During this conversation, I found out that this church life she has led has both cradled her in God’s love and frightened her to death. Since she was a young girl she realized she was different from other girls, in that boys didn’t seem to excite her as they did her girl friends. When she was a teenager, she realized what was going on inside of her and she was so ashamed. She hid who she was and what her body was telling her she wanted. She studied the Bible, searching and searching for God’s guidance. What she found there told her she was unnatural…she was a sinner and an abomination in God’s eyes. She buried those feelings of desire for other women down deep in her heart and soul. She got MORE involved in her church and lived a lie for more than 30 years. A year ago at an out of town conference for her work, she met a woman who she instantly connected with and one thing led to another and the feelings she had been hiding and squelching inside came pouring out. Her new friend had had a similar experience and my friend felt she had finally found someone who understood her. A relationship between the two grew over time. My friend now finds herself in love with this woman and feels so split. Part of her is awakening to a part of herself didn’t even know existed. At 45 years old, she is discovering what most of us discover much earlier in life. She found who she considers her soul mate. But, she is also in fear for her soul…in fear that the life she had once lived is gone. She is afraid of what her friends and family will now think of her…afraid of what her loving Savior now thinks of her. How would that feel to think you are an abomination?

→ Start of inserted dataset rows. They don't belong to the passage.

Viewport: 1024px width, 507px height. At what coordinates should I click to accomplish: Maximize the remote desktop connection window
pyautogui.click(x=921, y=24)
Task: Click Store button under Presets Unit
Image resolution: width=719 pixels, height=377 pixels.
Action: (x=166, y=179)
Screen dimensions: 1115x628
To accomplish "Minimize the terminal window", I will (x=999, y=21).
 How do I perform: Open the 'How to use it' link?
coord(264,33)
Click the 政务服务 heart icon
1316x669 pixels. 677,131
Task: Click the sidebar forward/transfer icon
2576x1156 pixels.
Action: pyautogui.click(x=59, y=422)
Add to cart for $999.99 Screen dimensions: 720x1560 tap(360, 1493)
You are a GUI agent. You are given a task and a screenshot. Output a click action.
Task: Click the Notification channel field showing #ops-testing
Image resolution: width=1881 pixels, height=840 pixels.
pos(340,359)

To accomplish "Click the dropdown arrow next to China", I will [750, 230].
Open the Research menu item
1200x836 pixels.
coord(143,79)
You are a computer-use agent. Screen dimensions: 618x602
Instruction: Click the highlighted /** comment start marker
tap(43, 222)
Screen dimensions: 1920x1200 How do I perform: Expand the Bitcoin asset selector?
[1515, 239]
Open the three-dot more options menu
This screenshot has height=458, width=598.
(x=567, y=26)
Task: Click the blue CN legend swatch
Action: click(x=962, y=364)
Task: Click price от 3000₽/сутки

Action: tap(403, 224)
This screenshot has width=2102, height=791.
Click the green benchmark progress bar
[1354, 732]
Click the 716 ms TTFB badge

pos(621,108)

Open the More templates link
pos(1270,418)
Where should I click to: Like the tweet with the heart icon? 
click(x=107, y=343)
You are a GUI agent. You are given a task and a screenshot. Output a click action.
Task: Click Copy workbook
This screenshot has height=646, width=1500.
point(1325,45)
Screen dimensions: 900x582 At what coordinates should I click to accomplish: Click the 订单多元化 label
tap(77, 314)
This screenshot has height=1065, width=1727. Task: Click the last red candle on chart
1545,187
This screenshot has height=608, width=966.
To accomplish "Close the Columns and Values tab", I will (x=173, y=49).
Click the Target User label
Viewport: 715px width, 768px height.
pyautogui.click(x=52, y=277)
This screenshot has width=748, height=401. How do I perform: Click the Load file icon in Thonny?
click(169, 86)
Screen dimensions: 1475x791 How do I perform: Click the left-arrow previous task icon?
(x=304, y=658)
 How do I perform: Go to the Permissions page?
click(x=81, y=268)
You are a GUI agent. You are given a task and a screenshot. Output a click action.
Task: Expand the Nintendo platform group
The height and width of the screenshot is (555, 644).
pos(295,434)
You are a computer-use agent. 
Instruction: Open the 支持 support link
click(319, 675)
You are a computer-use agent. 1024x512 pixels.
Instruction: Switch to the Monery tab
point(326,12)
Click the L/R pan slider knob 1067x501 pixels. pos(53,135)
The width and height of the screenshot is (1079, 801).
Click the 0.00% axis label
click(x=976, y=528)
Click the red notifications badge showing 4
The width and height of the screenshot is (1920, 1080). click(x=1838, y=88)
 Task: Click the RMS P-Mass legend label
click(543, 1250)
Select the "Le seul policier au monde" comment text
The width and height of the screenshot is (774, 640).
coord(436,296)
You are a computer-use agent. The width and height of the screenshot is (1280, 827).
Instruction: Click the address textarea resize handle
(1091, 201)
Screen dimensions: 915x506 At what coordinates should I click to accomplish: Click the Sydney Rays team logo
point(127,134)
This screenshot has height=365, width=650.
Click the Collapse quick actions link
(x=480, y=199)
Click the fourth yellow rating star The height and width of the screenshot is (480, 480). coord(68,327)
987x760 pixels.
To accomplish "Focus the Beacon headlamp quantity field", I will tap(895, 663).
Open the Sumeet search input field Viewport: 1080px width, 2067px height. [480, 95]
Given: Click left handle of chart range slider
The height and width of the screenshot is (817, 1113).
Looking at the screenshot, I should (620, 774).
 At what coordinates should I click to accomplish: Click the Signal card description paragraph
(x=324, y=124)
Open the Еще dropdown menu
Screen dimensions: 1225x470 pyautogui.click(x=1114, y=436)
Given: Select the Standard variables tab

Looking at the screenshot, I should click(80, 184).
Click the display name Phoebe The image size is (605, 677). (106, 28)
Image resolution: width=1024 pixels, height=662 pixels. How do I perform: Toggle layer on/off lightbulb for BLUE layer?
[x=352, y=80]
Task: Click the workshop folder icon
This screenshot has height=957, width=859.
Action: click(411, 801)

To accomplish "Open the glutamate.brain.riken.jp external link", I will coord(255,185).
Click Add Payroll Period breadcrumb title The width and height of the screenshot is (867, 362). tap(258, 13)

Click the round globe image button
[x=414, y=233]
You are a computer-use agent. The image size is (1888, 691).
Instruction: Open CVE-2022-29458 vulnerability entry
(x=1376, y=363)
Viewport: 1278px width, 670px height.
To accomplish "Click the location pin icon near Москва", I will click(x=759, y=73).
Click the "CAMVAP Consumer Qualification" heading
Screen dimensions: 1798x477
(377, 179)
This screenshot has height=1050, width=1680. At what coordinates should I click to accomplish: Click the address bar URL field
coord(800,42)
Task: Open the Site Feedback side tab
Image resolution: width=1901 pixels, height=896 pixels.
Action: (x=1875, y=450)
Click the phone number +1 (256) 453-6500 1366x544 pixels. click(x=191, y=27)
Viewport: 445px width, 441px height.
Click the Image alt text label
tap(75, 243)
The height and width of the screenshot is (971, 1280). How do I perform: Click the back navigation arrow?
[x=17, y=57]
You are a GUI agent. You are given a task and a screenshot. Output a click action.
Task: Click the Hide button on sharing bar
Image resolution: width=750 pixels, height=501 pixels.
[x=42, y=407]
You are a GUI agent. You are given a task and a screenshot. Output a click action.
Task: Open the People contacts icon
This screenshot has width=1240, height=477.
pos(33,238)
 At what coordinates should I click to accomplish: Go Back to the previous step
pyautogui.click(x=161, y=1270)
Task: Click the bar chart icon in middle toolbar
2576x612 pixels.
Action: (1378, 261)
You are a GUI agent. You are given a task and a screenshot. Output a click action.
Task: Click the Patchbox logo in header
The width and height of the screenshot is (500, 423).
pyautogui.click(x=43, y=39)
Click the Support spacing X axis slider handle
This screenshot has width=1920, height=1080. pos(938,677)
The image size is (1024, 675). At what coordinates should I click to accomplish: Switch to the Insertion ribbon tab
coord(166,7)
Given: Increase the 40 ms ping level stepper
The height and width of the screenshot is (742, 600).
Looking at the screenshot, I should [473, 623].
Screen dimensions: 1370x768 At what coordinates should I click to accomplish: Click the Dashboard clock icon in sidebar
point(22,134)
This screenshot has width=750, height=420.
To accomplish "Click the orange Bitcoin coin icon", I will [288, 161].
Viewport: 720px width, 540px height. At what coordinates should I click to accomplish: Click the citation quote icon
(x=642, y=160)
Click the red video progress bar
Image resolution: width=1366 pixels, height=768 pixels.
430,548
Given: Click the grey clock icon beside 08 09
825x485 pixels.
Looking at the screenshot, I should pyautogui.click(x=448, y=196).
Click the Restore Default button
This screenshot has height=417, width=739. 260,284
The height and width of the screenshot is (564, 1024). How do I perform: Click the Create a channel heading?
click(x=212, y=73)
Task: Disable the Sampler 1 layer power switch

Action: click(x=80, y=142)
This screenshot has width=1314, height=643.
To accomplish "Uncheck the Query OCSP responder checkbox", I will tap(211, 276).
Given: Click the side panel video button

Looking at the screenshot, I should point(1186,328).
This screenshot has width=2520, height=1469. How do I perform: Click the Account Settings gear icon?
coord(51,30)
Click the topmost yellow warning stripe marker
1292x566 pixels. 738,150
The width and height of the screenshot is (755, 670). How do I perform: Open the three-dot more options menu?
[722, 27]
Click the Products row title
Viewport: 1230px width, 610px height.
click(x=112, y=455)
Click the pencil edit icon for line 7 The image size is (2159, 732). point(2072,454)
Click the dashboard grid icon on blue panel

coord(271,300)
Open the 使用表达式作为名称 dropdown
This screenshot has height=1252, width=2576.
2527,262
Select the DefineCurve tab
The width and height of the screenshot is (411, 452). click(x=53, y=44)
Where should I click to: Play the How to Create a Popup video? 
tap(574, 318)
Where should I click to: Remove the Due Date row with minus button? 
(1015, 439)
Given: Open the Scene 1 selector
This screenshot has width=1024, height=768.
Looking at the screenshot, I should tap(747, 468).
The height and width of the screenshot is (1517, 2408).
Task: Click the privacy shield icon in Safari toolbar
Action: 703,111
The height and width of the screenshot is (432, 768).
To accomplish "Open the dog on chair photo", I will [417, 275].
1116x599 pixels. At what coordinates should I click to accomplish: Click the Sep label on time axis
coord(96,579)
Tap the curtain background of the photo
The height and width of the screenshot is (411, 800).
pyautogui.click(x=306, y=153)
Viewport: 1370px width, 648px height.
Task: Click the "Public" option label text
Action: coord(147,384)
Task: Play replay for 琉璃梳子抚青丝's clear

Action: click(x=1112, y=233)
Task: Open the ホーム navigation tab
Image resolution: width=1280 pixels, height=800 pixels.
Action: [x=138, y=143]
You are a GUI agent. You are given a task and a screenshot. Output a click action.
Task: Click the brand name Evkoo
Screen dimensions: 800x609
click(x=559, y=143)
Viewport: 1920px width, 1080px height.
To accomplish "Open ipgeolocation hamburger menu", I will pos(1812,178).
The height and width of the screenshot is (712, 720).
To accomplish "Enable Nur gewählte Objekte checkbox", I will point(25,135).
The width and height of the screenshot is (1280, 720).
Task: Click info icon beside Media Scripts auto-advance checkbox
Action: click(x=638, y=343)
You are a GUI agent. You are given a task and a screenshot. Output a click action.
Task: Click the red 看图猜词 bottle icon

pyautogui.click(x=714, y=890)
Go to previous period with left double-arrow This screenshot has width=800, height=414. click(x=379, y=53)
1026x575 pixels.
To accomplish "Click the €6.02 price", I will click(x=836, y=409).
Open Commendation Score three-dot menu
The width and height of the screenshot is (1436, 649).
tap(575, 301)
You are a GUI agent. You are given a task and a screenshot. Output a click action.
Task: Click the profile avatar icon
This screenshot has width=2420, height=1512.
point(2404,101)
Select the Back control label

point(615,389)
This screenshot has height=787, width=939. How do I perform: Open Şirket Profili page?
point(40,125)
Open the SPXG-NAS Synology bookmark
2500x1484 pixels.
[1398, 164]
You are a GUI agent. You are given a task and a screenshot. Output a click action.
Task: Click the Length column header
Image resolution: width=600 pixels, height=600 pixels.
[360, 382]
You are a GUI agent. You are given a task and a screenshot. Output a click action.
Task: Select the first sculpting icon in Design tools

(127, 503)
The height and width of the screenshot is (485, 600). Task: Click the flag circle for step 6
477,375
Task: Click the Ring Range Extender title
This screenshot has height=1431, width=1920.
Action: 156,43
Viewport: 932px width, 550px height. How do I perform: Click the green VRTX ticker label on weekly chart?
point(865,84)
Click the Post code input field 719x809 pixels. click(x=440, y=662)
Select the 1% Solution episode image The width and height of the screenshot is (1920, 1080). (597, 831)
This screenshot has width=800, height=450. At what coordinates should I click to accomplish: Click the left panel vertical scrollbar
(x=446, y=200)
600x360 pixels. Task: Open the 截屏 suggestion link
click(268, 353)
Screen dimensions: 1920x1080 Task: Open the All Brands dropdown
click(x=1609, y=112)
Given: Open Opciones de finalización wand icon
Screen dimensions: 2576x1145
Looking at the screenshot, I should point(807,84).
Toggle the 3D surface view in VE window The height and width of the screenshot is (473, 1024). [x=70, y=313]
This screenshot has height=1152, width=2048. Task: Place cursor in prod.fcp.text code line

She was afraid of what I would think of her. My heart broke for her. There were many tears shed over those coffee cups that morning. I did what Jesus taught me to do…I loved her. I didn’t judge her. I didn’t run away from her. I didn’t tell her that she disgusted me. I didn’t slam the door in her face. I LOVED her. I don’t have all the answers for her. I don’t understand what she is going through, but I could see that this poor woman needed to be loved at that moment.

If I reacted the way some Christians might have, the way she EXPECTED me to react, I might have pushed her FARTHER away from the God she loved so much. I would have affirmed what she believed about herself…that she was an abomination and not worthy of my love and not worthy of God’s love. I KNOW what the Bible says, but what God put in my heart at that moment was love.
So, as I watch the news and the Facebook posts about how we should support those Christian businesses who want the right to not serve and shut the door on people just like my friend…my heart hurts. Why would we shut the door on some of the people who need to be shown God’s love the most? We SAY that God is love and we SAY that whoever believes that Jesus is the Son of God who gave his life for us will receive eternal life. But do we really believe what we say? Do we LIVE what we say?

If I opened a restaurant and I reserved the right to only serve the people who were without sin and lived a perfect life and believed as I do and lived their lives the way I think they should, my restaurant would go broke very quickly as NO ONE would be allowed to eat there! It would be a business without God’s love in it and the closed doors would keep out the very people who needed nourishment the most.


I realize that many will not agree with me and many would have walked away from my friend, letting her know that she was as unclean and unworthy as she believes she is. I am just not willing to let her lose faith in a loving and forgiving Father because of my actions!